Photography Exhibition / 10th October - 9th November 2013

"… Nacho Duato opened the doors to the Mikhailovsky Theater to allow me to photograph his world of interpretation. For months I lived with the dancers of this amazing and mysterious place, and I was able to photograph the secret corners of the theatre and experience the day-to-day life of one of the oldest theaters in the world and the bodies of the most demanding dance that exists".
Andrea Santolaya


Invited by the famous Spanish choreographer Nacho Duato, Artistic Director of the Ballet Mikhailovsky, Andrea introduces us, with the black and white subtlety of her images, to the heart of the Russian Ballet in one of the oldest and most prestigious classical theatres, the Mikhailovsky Theater St. Petersburg, created in 1883.
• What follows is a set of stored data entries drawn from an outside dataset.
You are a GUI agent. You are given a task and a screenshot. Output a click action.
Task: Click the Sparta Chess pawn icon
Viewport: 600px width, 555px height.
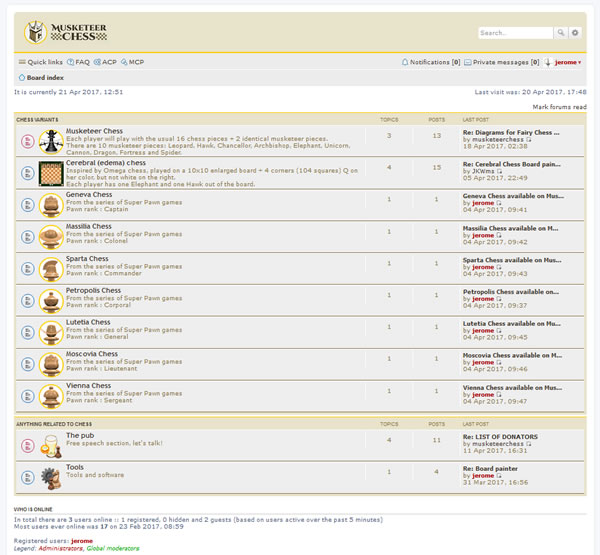tap(50, 267)
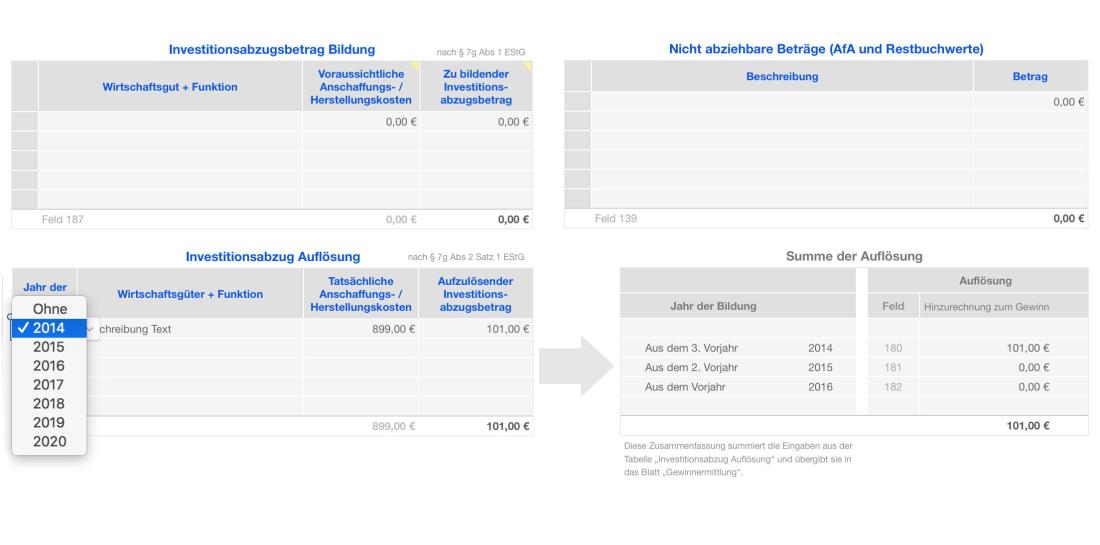This screenshot has height=545, width=1100.
Task: Select the 101,00 € cell for Feld 180
Action: click(989, 348)
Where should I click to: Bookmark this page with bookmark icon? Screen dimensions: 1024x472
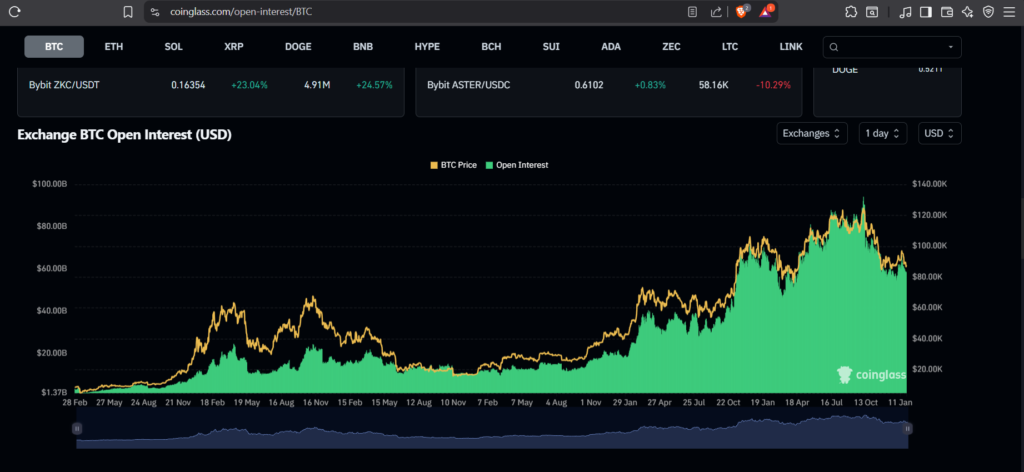[127, 12]
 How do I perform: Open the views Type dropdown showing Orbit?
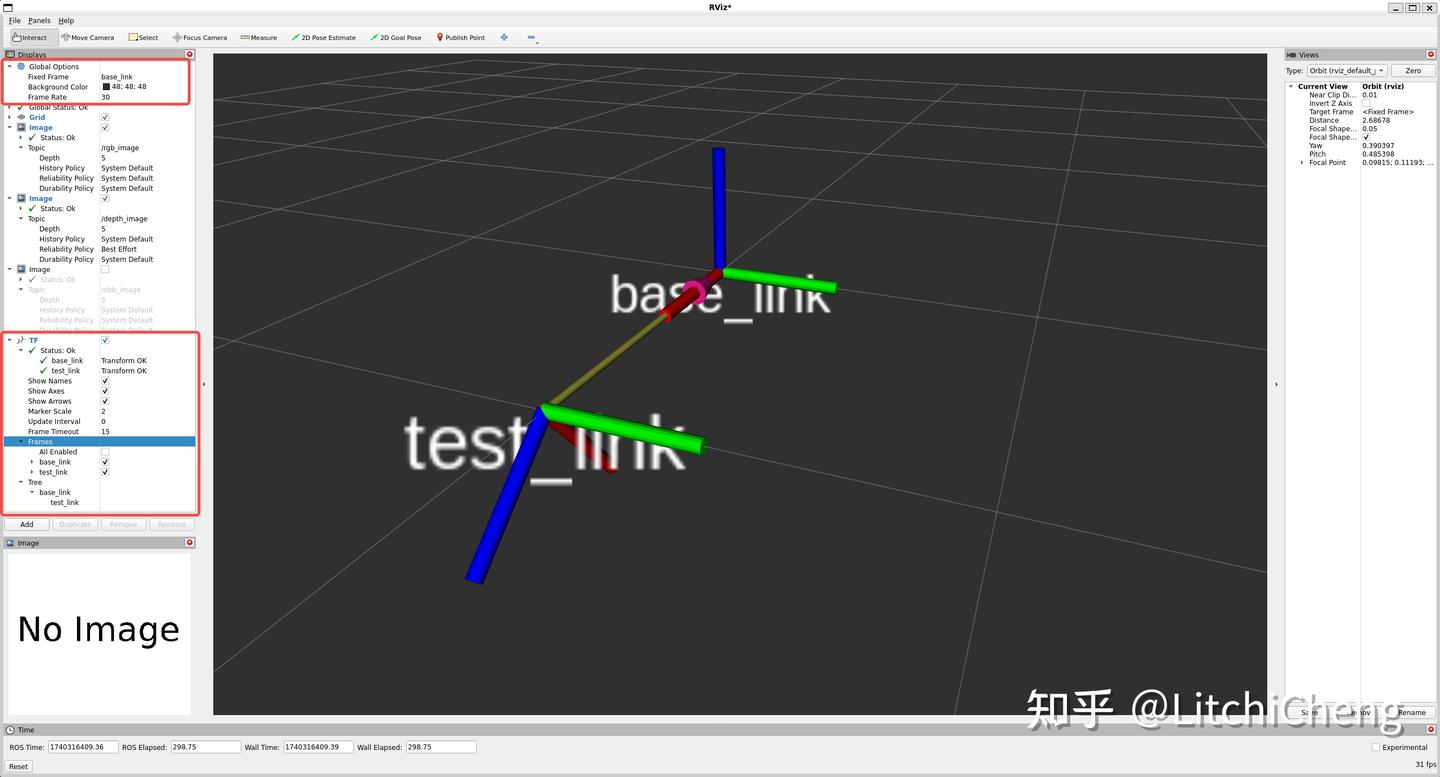(x=1346, y=70)
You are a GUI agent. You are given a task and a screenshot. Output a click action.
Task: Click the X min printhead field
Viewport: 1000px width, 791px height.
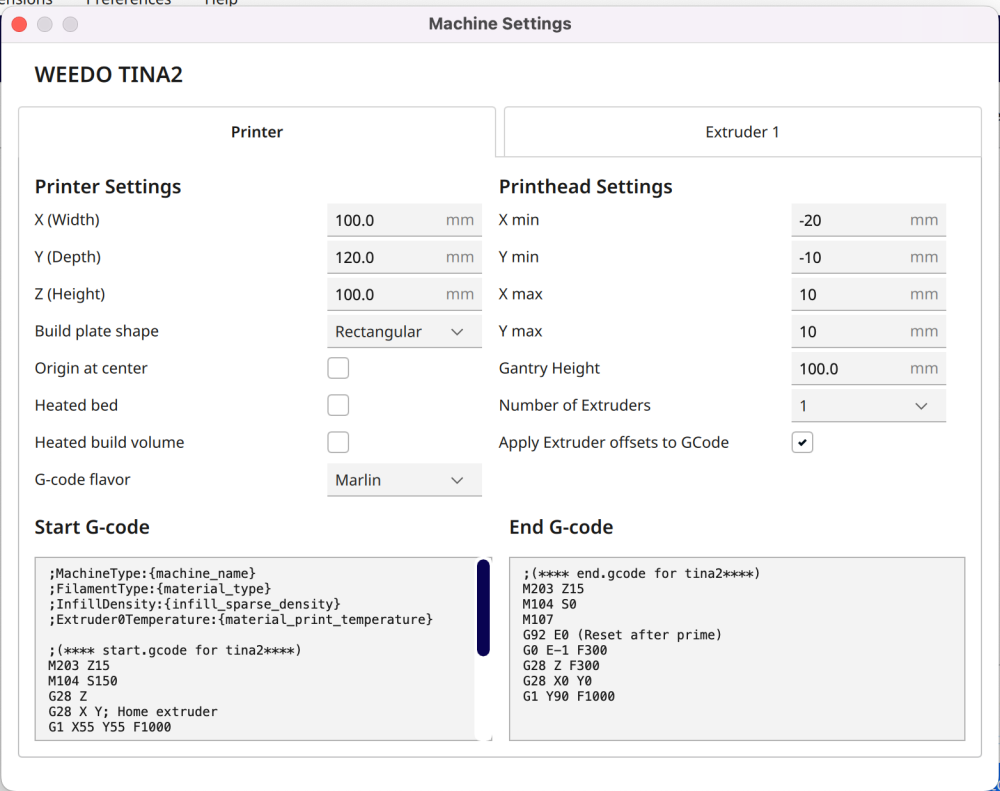(869, 221)
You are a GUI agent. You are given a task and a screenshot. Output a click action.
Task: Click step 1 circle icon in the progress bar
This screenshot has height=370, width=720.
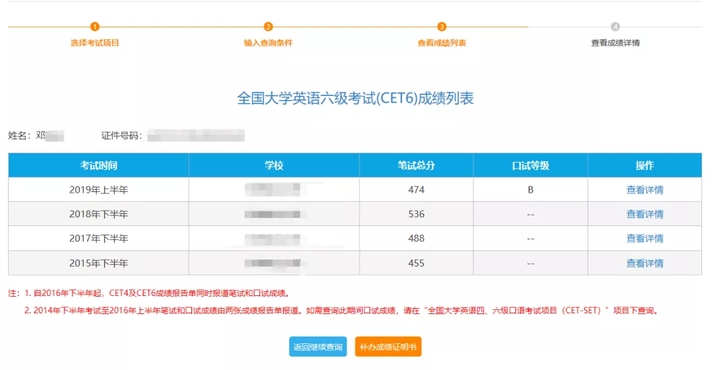pyautogui.click(x=95, y=27)
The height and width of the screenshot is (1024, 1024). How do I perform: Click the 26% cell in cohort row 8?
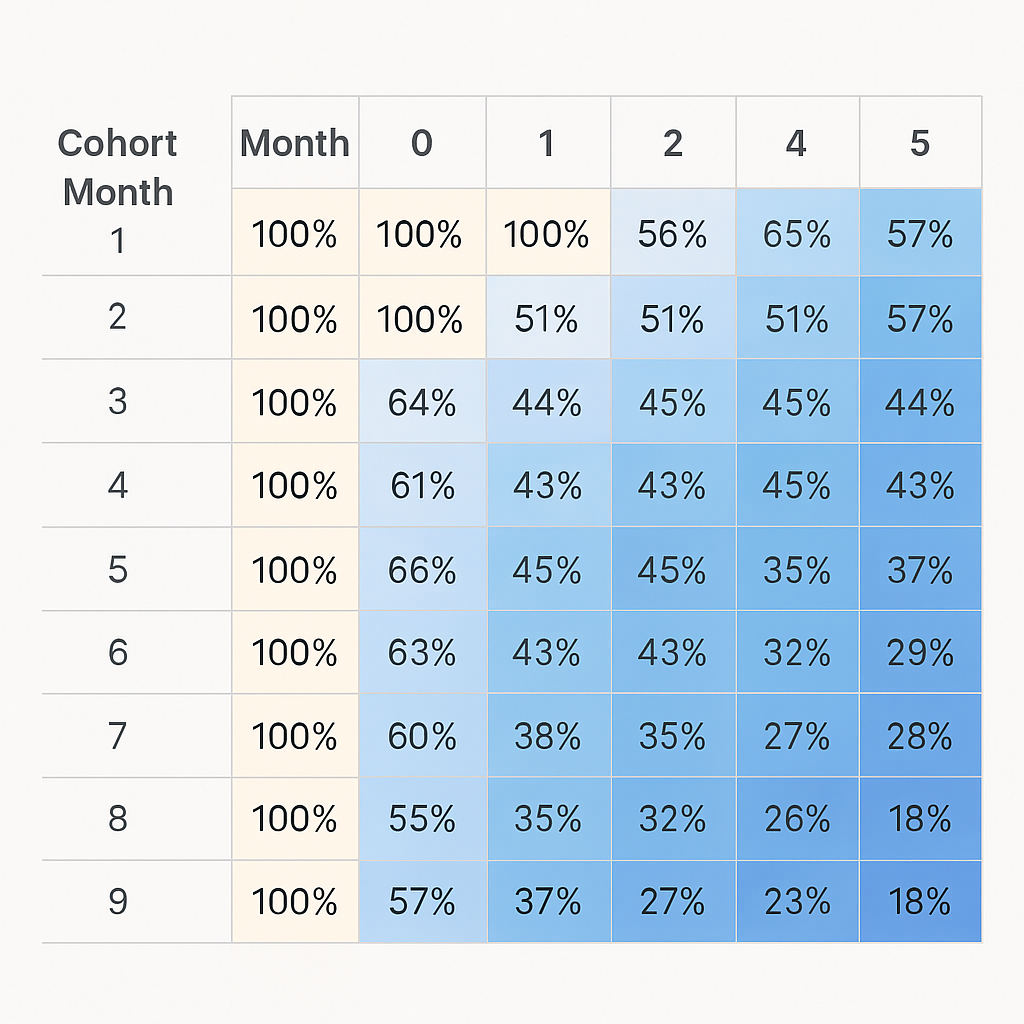[x=796, y=819]
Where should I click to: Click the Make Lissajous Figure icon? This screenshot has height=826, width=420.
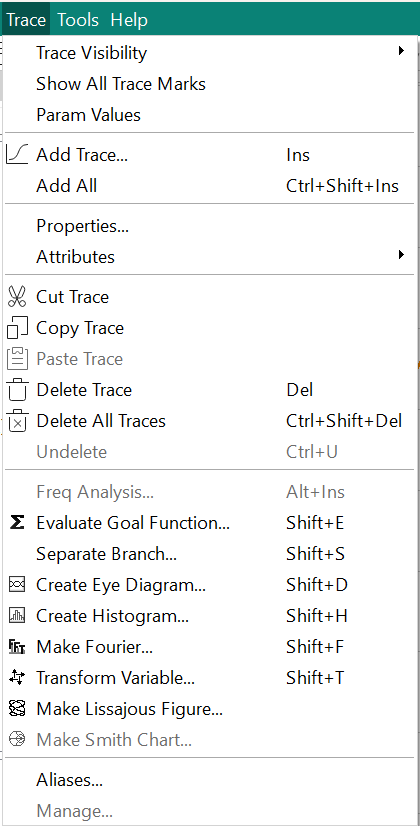(x=17, y=709)
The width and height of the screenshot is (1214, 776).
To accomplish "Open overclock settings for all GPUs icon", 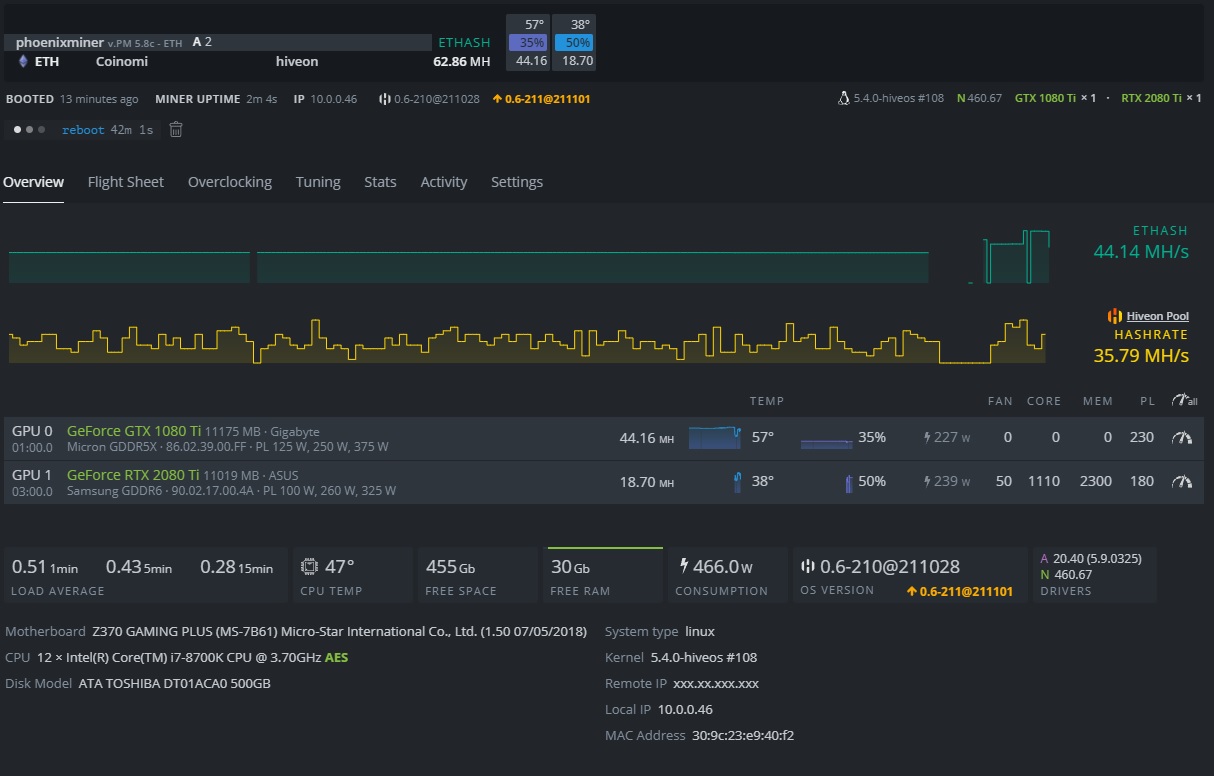I will click(1184, 400).
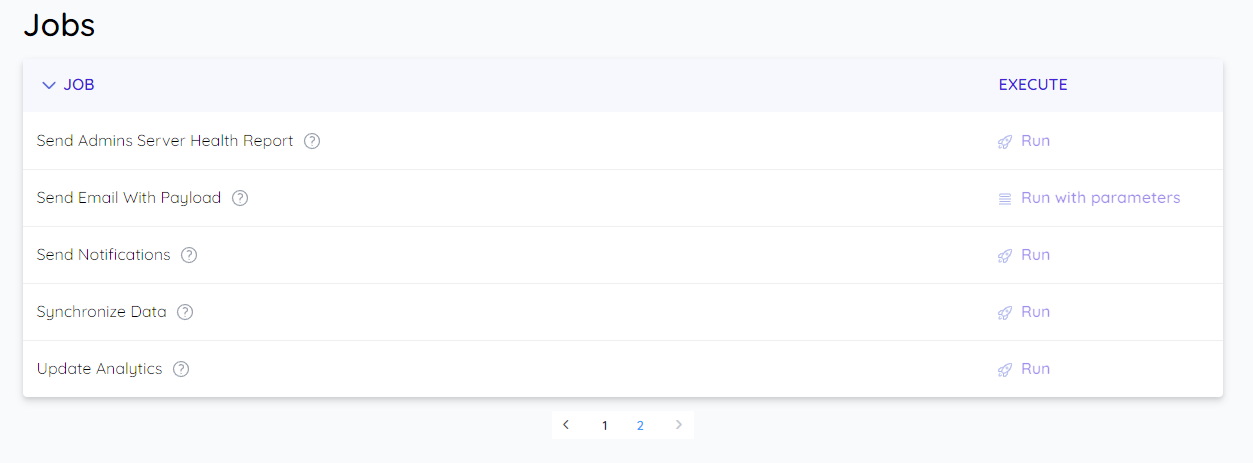Show help for Synchronize Data job
This screenshot has height=463, width=1253.
point(185,312)
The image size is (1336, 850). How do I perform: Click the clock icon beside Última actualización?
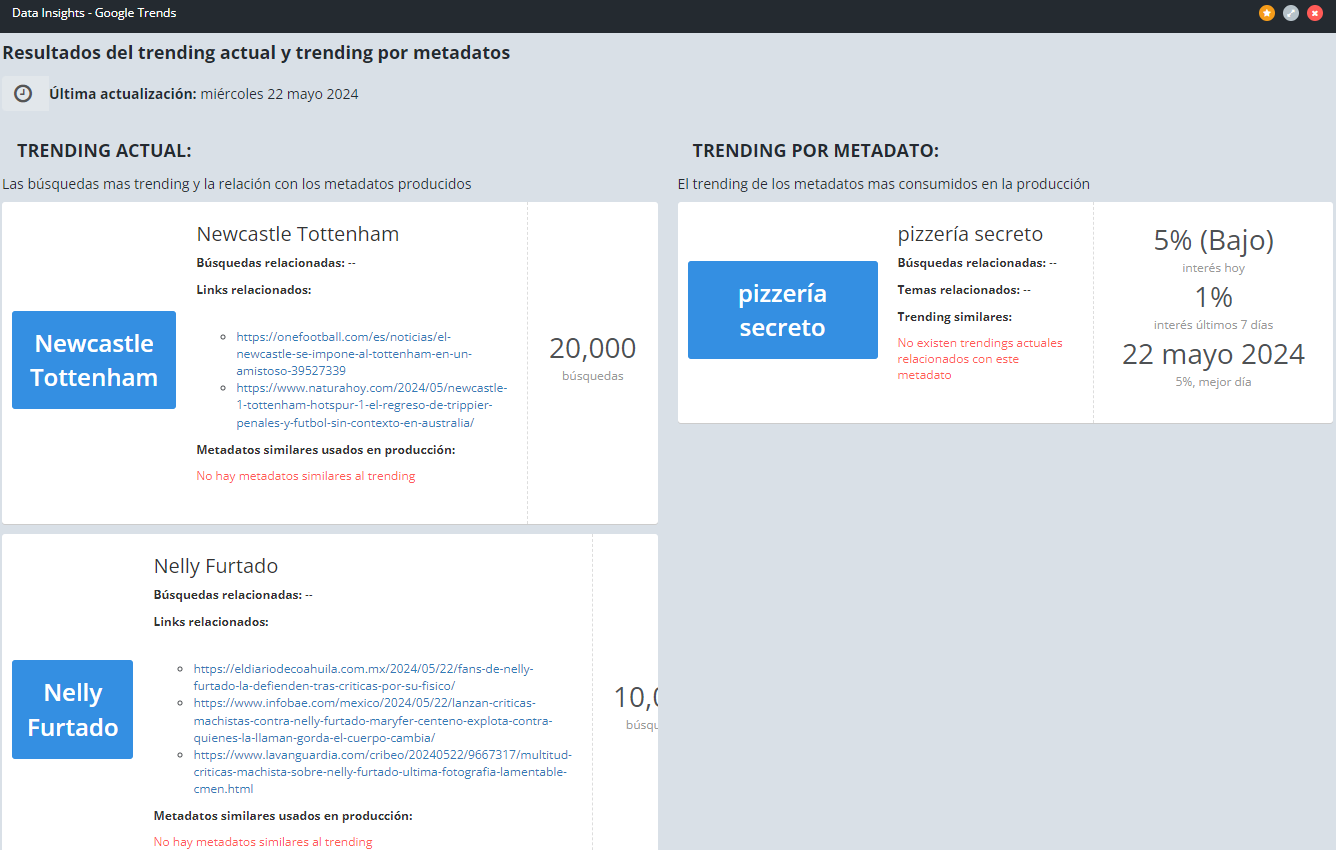click(23, 94)
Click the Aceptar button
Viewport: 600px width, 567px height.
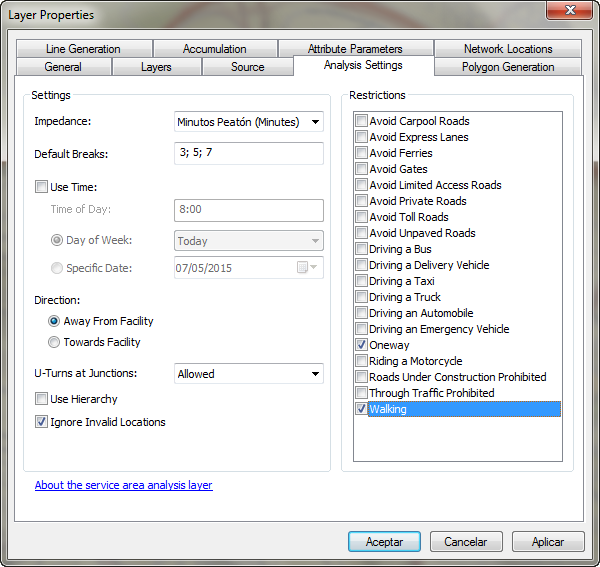(x=384, y=541)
In the Andrea Santolaya’s photographs we can see how the passage of time does not affect the beautiful and the sublime, as the contrast of light and dark narrates the details of Santolaya’s work and seduces the viewer.

Following the visual line of her previous works, “Around,” presented in 2011 at the Marlborough Gallery in Madrid, or her recent book published by La Fabrica Editiorial “Manolo Valdés. Botanical Garden of New York” in 2013, Andrea Santolaya displays an increasingly refined visual language, in which the forms fuse in suggestive shades of gray.

 


This project was born from an interest in representation within dance and its origins in Russian Ballet. In order to develop this I went to the birthplace of classical theater: The Mikhailovsky Theater of St. Petersburg. The Mikhailovsky Ballet is formed of exclusively Russians; dancers, artisans, and choreographers… all those who belong to the theater are Russian. Nacho Duato is the first foreign artists to direct the ballet. In the ballet world where classics such as Swan Lake, Romeo and Juliet or Giselle coexist, Nacho Duato has boldly introduced choreographies like Duende, Nunc Dimitis and the reinterpretation of the classic Sleeping Beauty.

Nacho Duato opened the doors to the Mikhailovsky Theater to allow me to photograph his world of interpretation. For months I lived with the dancers of this amazing and mysterious place, and I was able to photograph the secret corners of the theatre and experience the day-to-day life of one of the oldest theaters in the world and the bodies of the most demanding dance that exists.

Nacho Duato has been adopted by Russian dance as its new Tsar; in the same way that Nijinsky’s Fauna Siesta was a ‘before and after’ in the history of dance, Nacho Duato has become a benchmark for Russian ballet, seizing the stage to create a new era in the cradle of ballet classics.

Usually protagonists are portrayed just before entering the scene, during rehearsals, or in the day-to-day. In the Mikhailovsky everything is woven into the theater, human relations, family, and friends… This is the case of Olga Lavrinenko, a dancer who lives inside the theater with her young son Rastislav and combines dance with aspirations of becoming a soccer player in the Zenit of her son. There is also Anna Kuligina. She is a dancer, mother and wife to the stage director’s son, who is also a dancer. There is also her friend, Yulia Tikka, with whom she shared a room in the dancer halls of residence wing of the Mikhailovsky Theater.

My intention has been to document, from a contemporary point of view, this rigid universe, which has hardly changed since the Russian Revolution and survives in St. Petersburg through the morphology of their faces, costumes, settings or architecture. The Russian imperial epoch. Andrea Santolaya, Madrid, 2013.